TEXT >>
============

For some artists, for example, Andy Goldsworthy's
manipulations of the natural world, it is as much the record
of the process of construction as it is the final artefact that
comprises the work of art itself.
Properties and Dimensions
The physical and semiotic nature of these external artefacts
and representations also differ in various ways:
representation – Some external artefacts are physical and
in some sense isomorphic with at least aspects of the things
being designed, for example, the foam model of the product
designer, or (in a different modality) the hummed notes of
the composer. Some are more schematic or representative
such as the sketch or floor plan: in some ways rendering
aspects of the final item and yet in a different medium, or
some way distanced from it. Finally are more symbolic
representations such as the words in a mind-map, or
equations on the blackboard, which deal more with more
abstract concepts, ideas, criteria or properties.

============

From the passage on design artefacts above, reproduce word for word the stretch from "For some artists, for" to "of art itself.".

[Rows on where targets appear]
============

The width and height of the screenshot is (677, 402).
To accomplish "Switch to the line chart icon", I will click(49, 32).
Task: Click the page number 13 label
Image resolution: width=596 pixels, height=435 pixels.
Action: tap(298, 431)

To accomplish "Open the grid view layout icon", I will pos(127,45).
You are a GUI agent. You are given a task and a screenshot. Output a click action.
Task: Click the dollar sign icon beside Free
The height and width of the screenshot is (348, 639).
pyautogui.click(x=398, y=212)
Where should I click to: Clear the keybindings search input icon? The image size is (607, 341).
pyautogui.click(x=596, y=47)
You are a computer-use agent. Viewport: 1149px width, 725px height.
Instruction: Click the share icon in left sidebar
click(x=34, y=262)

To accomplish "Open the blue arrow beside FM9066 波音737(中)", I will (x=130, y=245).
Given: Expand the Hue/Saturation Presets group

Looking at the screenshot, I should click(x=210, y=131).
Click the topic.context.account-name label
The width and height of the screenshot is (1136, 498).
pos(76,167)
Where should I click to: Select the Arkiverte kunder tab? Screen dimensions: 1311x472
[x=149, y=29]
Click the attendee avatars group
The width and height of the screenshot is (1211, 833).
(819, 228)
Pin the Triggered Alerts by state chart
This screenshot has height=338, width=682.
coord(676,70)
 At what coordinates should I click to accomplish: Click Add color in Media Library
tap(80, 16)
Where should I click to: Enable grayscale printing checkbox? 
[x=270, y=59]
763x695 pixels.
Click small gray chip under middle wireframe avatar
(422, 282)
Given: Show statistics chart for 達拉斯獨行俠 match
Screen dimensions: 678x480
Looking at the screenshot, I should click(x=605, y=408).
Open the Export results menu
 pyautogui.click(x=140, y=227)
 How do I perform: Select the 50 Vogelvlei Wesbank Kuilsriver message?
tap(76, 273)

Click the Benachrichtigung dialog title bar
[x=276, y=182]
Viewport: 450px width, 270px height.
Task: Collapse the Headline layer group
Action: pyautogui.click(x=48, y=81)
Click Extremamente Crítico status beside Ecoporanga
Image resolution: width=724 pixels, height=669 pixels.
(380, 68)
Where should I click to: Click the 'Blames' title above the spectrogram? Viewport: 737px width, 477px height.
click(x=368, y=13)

============

EXERCISE OUTPUT >>
For some artists, for example, Andy Goldsworthy's
manipulations of the natural world, it is as much the record
of the process of construction as it is the final artefact that
comprises the work of art itself.